“There should be no million-dollar entry fee for participation in our democracy,” Reid said on the Senate floor Thursday
Correction appended, May 15
Senate Majority Leader Harry Reid said Thursday he’ll seek a constitutional amendment giving Congress the authority to limit campaign spending by outside groups that can now raise and spend unlimited sums of money to influence elections.
“There should be no million-dollar entry fee for participation in our democracy,” Reid said on the Senate floor.
With the announcement, Reid threw his support behind a proposed constitutional amendment originally put forward by Sens. Tom Udall (D-N.M.) and Michael Bennet (D-Colo.) that would override recent Supreme Court rulings equating political spending with speech protected under the First Amendment.
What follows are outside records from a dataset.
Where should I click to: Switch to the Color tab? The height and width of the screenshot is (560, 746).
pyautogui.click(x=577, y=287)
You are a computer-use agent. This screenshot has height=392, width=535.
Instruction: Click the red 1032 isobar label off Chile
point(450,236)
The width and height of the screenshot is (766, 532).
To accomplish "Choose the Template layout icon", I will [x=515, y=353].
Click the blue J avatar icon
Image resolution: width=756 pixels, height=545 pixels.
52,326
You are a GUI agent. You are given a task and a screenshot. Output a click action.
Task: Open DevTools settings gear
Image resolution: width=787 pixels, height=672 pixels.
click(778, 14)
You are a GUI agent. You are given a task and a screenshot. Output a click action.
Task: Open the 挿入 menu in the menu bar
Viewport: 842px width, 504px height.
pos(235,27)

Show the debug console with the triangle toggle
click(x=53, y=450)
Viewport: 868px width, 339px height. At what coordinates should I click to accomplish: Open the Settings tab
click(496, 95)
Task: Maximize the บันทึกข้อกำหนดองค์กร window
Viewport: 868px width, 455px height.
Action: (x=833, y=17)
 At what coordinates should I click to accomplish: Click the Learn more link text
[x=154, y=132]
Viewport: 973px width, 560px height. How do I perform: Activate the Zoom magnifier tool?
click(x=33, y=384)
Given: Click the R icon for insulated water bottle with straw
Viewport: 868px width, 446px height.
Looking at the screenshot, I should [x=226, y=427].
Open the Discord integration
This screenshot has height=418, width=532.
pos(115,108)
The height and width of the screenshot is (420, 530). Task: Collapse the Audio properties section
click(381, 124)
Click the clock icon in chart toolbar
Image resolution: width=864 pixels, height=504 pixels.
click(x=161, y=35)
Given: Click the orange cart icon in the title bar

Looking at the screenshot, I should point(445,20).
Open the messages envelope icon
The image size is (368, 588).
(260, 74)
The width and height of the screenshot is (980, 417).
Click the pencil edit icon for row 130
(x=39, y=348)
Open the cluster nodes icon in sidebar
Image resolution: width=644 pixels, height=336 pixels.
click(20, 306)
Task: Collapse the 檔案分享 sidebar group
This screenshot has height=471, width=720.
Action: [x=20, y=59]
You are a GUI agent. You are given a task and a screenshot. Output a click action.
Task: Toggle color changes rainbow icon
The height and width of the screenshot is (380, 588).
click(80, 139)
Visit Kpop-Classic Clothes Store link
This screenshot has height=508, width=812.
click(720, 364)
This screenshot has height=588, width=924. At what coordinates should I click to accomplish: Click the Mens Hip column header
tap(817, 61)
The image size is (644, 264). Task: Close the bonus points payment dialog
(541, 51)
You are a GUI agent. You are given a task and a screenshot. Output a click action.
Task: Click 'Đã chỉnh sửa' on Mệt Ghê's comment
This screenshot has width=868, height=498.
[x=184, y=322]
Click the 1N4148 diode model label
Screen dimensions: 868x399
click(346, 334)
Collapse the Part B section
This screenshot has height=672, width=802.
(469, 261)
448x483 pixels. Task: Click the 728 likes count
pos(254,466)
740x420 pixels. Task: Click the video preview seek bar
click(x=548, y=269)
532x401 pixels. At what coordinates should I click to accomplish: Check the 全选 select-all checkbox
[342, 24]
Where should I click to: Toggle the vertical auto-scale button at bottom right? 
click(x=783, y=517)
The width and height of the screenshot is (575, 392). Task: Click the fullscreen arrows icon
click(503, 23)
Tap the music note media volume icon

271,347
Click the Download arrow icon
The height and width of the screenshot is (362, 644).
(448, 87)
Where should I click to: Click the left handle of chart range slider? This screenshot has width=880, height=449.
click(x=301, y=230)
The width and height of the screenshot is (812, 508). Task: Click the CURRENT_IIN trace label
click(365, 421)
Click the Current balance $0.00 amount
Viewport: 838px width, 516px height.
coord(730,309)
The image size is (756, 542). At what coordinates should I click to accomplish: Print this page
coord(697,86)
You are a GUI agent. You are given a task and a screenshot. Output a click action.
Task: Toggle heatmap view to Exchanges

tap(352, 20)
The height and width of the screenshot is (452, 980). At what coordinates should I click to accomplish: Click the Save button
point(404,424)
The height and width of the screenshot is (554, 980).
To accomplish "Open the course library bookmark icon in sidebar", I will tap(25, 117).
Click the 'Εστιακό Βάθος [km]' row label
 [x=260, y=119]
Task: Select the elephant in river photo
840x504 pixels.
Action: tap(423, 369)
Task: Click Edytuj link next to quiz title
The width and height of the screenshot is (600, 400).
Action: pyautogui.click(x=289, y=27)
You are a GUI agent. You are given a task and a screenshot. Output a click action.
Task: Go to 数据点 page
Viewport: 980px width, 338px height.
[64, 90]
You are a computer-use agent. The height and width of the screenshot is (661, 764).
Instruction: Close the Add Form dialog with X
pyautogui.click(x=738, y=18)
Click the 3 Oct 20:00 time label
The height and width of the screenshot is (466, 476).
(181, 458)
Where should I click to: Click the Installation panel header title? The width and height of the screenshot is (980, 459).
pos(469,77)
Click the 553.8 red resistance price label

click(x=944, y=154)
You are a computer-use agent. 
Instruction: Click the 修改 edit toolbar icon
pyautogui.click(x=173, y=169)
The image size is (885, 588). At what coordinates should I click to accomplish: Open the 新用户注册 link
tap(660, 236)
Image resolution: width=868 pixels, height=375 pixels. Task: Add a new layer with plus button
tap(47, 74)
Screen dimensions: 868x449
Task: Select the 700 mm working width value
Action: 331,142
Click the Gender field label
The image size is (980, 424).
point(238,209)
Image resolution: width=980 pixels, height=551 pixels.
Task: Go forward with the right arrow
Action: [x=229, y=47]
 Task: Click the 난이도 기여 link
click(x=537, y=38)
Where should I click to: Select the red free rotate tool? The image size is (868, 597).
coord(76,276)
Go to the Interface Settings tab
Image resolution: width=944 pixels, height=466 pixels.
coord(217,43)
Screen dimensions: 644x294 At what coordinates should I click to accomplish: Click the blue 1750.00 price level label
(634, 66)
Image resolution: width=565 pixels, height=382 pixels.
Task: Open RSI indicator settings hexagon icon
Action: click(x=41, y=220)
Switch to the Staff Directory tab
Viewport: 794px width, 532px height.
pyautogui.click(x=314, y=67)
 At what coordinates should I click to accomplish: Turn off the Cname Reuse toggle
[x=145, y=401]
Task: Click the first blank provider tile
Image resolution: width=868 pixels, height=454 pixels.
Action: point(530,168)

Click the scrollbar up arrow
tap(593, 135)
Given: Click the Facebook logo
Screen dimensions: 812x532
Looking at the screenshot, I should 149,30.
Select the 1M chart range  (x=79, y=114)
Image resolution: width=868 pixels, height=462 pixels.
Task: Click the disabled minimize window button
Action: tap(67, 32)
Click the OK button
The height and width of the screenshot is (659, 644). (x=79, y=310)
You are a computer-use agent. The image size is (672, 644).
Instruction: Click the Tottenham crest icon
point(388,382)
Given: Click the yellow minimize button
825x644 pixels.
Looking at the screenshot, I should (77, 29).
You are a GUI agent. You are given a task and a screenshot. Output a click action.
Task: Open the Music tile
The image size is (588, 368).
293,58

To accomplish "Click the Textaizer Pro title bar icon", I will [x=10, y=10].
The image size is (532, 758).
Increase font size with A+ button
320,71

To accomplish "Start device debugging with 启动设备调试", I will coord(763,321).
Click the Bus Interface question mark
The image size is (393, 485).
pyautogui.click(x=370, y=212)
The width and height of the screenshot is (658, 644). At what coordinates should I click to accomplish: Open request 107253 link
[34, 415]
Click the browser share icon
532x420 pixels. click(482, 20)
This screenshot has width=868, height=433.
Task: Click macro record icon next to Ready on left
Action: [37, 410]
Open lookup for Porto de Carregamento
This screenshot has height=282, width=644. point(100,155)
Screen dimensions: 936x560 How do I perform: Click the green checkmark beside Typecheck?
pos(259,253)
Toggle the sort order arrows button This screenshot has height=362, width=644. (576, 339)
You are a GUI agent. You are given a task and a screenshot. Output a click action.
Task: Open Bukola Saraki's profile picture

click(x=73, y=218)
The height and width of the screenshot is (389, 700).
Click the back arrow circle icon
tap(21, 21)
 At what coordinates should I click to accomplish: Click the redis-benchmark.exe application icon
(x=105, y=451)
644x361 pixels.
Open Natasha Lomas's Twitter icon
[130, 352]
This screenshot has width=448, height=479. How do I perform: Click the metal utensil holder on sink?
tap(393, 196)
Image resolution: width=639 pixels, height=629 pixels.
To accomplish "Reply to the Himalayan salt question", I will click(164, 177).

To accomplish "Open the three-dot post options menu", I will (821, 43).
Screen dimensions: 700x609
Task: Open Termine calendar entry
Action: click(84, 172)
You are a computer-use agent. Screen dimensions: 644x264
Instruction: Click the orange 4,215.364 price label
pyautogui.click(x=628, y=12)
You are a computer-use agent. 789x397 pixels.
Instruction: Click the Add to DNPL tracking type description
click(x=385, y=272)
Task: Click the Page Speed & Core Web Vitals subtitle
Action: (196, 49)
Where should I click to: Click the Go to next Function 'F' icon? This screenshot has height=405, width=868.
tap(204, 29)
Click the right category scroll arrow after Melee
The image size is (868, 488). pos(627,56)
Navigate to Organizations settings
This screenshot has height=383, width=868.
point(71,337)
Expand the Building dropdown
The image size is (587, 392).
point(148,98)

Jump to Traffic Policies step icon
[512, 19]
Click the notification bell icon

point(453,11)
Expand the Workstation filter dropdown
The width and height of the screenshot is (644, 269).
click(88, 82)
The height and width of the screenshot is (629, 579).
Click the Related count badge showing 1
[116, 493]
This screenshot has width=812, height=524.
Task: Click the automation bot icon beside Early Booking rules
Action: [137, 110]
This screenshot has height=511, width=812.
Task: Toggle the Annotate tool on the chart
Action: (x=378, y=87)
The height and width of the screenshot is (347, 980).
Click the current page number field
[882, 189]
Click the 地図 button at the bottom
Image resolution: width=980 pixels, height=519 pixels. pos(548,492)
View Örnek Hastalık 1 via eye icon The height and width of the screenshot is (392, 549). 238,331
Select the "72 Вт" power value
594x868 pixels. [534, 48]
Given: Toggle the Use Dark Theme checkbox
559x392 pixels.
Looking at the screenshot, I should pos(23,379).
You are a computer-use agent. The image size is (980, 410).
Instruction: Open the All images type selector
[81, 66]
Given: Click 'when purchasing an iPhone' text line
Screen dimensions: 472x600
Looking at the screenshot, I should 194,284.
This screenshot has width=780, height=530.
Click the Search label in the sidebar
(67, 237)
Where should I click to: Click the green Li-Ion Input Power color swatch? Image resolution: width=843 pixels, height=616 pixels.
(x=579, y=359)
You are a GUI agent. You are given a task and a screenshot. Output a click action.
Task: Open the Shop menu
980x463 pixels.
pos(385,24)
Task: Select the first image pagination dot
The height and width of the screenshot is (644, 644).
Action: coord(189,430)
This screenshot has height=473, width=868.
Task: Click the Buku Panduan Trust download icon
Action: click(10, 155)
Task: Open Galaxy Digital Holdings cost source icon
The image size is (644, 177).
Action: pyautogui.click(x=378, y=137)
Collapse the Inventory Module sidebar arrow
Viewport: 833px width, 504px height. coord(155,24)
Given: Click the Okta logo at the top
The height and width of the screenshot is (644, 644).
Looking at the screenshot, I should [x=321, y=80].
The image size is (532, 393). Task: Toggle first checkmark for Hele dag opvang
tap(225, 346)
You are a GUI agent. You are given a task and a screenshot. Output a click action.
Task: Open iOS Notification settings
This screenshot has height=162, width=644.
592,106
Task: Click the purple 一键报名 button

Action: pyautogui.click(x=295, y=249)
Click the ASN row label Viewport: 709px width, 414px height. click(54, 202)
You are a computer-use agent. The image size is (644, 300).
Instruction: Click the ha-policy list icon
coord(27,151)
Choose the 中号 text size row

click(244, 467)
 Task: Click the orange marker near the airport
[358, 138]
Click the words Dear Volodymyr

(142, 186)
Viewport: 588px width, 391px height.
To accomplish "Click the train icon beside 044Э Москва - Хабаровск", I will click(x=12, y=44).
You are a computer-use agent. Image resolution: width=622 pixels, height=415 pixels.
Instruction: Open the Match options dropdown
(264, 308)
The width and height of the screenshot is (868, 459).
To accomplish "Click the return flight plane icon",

Spending on elections by outside groups, including super PACs but also nonprofit groups that spend heavily on political messaging, has skyrocketed in recent years as the courts have effectively prohibited Congress from limiting political spending.
“The Constitution does not give corporations a vote, and the constitution does not give dollar bills a vote,” Reid said. “Republicans seem to think billionaires, corporations and special interests should be allowed to drown out the voices of all Americans. That’s wrong and it should end.”
The Nevada Democrat has promised to bring the amendment before the Senate Judiciary Committee in the coming weeks and to a vote on the Senate floor shortly after that. Needless to say, the effort to pass a constitutional amendment limiting campaign spending faces extremely long odds. Not only must it be approved by two-thirds of both houses of Congress, it would also have to be ratified by three-fourths of state legislatures.
Reid’s support for the amendment marks an escalation in the Democrats’ political strategy moving into the 2014 midterm elections, as they seek to cast Republicans as beholden to big money and special interests, even as Democrats outpace the GOP in Super PAC fundraising.
Correction: The original version of this story misstated the proportion of state legislatures needed to ratify a constitutional amendment.